THE PROBLEM:
Return verbatim the lines of the entries below, from the line containing "640x409 pixels. Task: Click" up to and including the line containing "click(x=431, y=52)".

GIVEN DATA:
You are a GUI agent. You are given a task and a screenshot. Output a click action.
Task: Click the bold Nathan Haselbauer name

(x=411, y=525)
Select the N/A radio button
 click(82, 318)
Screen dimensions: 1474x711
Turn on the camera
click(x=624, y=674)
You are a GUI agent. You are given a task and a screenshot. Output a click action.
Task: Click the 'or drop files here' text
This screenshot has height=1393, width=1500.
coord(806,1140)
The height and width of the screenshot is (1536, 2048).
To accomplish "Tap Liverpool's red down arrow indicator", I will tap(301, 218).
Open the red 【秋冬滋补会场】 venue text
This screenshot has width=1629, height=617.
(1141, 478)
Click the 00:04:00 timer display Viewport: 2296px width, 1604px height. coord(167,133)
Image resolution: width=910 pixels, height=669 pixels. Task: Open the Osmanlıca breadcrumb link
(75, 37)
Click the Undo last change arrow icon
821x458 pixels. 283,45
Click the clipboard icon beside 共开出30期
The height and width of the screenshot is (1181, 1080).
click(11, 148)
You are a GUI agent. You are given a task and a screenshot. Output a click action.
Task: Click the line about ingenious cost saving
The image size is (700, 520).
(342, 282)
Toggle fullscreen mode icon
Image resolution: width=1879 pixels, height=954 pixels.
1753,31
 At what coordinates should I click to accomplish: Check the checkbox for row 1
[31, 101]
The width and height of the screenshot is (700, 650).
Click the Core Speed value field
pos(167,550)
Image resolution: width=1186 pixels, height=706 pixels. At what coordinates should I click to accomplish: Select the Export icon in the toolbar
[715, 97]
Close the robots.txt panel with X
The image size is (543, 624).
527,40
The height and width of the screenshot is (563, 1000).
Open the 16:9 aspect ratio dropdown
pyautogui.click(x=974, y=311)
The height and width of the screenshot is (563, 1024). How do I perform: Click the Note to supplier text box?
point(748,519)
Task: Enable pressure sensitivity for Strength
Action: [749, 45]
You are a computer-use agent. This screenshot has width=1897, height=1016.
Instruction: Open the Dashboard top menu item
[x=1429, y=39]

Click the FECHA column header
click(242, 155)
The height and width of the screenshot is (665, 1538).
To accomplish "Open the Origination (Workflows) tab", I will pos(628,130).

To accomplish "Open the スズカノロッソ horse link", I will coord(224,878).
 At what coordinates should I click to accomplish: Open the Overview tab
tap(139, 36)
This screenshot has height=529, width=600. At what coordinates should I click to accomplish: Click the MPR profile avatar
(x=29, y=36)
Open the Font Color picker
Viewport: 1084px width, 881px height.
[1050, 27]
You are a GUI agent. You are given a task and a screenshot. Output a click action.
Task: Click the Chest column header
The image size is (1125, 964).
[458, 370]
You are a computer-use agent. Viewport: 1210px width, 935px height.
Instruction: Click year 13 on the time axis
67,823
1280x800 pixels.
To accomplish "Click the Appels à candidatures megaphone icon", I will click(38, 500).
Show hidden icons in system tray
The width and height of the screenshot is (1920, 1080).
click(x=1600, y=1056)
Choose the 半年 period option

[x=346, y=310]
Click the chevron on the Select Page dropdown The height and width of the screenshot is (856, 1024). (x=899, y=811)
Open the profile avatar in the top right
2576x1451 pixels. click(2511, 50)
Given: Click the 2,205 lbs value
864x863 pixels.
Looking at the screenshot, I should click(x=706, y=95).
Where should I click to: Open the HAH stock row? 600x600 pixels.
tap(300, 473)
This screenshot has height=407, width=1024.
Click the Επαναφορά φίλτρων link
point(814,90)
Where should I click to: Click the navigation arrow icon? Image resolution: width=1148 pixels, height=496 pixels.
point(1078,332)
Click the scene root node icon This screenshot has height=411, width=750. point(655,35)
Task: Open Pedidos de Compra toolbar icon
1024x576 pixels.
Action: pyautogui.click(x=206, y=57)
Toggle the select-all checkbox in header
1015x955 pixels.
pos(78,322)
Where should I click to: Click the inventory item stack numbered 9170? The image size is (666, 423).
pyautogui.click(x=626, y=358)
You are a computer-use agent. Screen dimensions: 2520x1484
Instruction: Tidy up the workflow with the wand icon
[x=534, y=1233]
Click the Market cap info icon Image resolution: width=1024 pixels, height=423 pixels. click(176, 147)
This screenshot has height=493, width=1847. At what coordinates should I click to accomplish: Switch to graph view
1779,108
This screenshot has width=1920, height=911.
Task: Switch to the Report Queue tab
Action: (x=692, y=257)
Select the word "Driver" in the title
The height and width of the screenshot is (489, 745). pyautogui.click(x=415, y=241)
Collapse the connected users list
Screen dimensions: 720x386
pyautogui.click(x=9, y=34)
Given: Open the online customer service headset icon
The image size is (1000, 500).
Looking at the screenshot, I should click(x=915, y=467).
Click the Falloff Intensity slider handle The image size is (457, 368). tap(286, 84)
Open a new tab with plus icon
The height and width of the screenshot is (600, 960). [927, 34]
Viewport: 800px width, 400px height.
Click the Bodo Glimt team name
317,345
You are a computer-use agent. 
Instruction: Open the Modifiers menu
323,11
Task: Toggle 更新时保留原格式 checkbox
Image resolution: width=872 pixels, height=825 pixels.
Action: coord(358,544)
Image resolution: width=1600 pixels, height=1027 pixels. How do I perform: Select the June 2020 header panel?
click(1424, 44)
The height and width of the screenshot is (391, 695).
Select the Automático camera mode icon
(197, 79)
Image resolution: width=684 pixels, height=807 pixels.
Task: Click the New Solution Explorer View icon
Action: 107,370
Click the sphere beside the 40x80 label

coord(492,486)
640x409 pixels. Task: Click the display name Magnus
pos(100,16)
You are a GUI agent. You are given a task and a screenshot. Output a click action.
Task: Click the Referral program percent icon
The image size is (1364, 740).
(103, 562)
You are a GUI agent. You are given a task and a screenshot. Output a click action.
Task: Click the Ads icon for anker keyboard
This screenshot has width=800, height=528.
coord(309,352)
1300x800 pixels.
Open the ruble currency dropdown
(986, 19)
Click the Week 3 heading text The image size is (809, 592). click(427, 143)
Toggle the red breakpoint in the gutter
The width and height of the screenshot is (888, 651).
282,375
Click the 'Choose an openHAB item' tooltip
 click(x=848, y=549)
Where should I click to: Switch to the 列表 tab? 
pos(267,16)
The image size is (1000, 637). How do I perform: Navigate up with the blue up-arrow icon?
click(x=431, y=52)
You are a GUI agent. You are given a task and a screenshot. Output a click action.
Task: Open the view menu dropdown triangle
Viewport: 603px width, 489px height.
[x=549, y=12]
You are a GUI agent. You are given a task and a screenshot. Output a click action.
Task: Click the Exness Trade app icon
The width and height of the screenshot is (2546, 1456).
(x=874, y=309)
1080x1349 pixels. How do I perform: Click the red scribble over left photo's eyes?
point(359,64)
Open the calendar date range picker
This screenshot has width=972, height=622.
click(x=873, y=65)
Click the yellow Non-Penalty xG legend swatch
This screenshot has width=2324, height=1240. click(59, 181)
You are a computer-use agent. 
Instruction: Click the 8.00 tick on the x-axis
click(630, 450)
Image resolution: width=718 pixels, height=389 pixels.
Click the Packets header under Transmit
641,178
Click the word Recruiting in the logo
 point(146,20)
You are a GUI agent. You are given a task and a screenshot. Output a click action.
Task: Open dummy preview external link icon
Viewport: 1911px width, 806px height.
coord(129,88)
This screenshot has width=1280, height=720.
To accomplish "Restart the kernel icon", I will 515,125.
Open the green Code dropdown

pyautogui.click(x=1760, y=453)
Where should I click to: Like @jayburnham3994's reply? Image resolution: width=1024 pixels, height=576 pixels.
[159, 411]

EXPECTED ANSWER:
640x409 pixels. Task: Click the display name Magnus
pos(100,16)
You are a GUI agent. You are given a task and a screenshot. Output a click action.
Task: Click the Referral program percent icon
The image size is (1364, 740).
(103, 562)
You are a GUI agent. You are given a task and a screenshot. Output a click action.
Task: Click the Ads icon for anker keyboard
This screenshot has width=800, height=528.
coord(309,352)
1300x800 pixels.
Open the ruble currency dropdown
(986, 19)
Click the Week 3 heading text The image size is (809, 592). click(427, 143)
Toggle the red breakpoint in the gutter
The width and height of the screenshot is (888, 651).
282,375
Click the 'Choose an openHAB item' tooltip
 click(x=848, y=549)
Where should I click to: Switch to the 列表 tab? 
pos(267,16)
The image size is (1000, 637). How do I perform: Navigate up with the blue up-arrow icon?
click(x=431, y=52)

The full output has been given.